Uncommon prosperityThe U.S. sees unprecedented changes in its agricultural economy.
By: Derrick Braaten, Agweek
I recently attended the annual conference for the American Agricultural Law Association. Many knowledgeable experts attend the conference, and one in particular this year gave a presentation related to the prosperity many farmers in the U.S. have been experiencing in recent years.
Michael Duffy began his presentation with a quote from Neil Harl, who said, “farmers are the world’s best economic citizens; in the face of higher commodity prices, they increase production every time and drive down prices, which destroys their own prosperity.”
This quote may not be very flattering to farmers, but it illustrates a hard economic truth. Duffy’s presentation highlighted many recent unprecedented changes in the agricultural economy. For example, the majority of total production from farms is coming from fewer farms with much greater production. This is not news to most. It is frustrating, however, to learn that since the 1960s, the share of revenue from that production making its way into the farmer’s pocket has steadily decreased. As revenue increases, so does the cost of inputs such as chemicals and seed, as well as farm machinery and equipment. Simultaneously, while farmers have and spend more money for inputs, larger machinery and farm labor, supply goes up, thus forcing profits down.
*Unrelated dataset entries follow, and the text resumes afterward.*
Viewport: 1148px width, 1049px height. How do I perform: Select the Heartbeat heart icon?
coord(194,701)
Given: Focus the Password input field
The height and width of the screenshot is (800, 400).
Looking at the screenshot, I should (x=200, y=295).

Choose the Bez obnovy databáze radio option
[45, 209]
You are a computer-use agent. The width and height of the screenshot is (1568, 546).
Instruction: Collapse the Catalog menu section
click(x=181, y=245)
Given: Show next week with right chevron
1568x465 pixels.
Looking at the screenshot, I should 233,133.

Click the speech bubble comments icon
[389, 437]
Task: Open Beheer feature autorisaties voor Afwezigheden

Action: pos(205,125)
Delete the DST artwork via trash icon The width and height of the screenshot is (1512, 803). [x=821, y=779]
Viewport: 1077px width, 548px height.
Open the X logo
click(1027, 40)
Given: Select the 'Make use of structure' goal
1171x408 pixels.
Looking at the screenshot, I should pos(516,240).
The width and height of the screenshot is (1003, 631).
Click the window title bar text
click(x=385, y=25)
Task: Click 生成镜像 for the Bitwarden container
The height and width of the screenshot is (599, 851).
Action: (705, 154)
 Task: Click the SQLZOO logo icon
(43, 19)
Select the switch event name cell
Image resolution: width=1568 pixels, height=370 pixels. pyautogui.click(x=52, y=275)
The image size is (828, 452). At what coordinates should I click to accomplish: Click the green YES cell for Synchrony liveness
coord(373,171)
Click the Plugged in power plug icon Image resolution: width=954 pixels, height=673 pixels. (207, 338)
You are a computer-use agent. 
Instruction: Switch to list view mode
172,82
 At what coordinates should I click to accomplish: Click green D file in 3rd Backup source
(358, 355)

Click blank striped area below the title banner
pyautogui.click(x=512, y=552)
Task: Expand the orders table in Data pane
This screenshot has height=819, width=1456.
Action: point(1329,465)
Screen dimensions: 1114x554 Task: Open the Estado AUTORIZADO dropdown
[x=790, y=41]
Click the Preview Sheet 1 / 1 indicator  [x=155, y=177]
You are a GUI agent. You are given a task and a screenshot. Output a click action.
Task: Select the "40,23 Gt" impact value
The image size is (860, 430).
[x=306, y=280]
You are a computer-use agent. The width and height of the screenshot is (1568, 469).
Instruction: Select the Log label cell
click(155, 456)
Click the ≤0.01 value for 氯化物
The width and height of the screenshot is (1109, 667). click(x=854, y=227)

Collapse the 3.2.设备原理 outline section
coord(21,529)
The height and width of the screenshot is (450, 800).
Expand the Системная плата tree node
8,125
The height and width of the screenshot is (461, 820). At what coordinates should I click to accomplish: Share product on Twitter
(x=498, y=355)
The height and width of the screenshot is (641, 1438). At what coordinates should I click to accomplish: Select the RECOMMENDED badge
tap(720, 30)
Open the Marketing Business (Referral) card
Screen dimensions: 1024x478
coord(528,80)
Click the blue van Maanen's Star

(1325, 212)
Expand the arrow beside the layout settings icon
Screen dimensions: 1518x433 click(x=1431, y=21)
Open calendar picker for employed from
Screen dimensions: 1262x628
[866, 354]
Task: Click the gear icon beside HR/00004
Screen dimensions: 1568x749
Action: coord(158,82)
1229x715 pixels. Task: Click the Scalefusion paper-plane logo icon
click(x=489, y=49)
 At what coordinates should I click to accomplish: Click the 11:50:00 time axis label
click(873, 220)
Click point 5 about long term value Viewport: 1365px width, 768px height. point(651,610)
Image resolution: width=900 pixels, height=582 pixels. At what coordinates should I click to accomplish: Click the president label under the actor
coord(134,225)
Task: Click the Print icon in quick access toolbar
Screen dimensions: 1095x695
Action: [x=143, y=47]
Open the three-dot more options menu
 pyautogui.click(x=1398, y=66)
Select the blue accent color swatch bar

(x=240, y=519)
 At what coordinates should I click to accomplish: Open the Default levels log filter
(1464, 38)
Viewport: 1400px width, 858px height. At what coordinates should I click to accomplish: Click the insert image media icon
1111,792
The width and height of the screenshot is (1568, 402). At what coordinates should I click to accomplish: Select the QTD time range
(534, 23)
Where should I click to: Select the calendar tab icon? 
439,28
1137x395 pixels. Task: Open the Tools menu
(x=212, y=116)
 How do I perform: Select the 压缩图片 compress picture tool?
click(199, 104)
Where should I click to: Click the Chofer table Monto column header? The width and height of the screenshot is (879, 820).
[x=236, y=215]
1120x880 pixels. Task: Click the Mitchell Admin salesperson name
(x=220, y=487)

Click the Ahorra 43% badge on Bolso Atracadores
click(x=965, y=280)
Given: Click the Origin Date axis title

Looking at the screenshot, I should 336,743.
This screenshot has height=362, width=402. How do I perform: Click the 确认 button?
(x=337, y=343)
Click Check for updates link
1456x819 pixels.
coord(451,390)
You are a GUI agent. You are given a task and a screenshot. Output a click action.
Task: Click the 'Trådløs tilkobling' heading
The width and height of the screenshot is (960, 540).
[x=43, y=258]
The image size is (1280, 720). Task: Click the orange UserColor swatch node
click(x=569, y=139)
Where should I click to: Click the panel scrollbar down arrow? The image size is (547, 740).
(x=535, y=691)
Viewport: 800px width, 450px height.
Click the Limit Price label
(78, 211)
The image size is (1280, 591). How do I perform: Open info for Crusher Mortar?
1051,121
These economic trends have been a boon for farmers around the country, but the rest of Duffy’s presentation focused on the downside of the uncommon prosperity being experienced by farmers and ranchers; it probably won’t last long. Duffy says we are already starting to see market corrections that will eventually mean decreased revenue for farmers. Some experts are concerned that we might see another bubble burst as we did in the early 1980s. These were terrible times for farmers and ranchers, and we are fortunate for the heroes that stepped in to help, such as one of my mentors, Sarah Vogel, who also was ag commisioner for North Dakota from 1989 to 1997.
Fortunately, Duffy does not think we are likely to see a bubble burst as we did during the farm crisis, but likened the probable market corrections to a slowly deflating tire. Even if the market corrections are gradual, though, they should lead farmers and ranchers to a few important conclusions.
First, Duffy referred to unbridled optimism in some people. It is important to consider the market corrections that are coming down the pike when thinking of the future plans for the farm. Buying additional land or larger machinery is not necessarily a bad idea, but farmers and ranchers should keep in mind that the current prosperity in agriculture may be slowing down. When leasing land, farmers should think harder about the length of the lease term.
Second, farmers and ranchers need to think hard about farm succession planning. Simple wills and trusts may not be sufficient for some of the multimillion-dollar farms around the country. As Duffy said, “cookie-cutter estate plans” will not work for many farms and ranches. It is crucial that farmers and ranchers find estate planners that not only know estate planning, but the important additional considerations necessary to draft a successful farm succession plan. And finally, farmers and ranchers need to do this sooner in their lives. If you are planning to pass the farm off to your children, remember that it should be a process taking place over several years.
The uncommon prosperity in agriculture is a welcome reward for the hard work farmers and ranchers do year in and year out.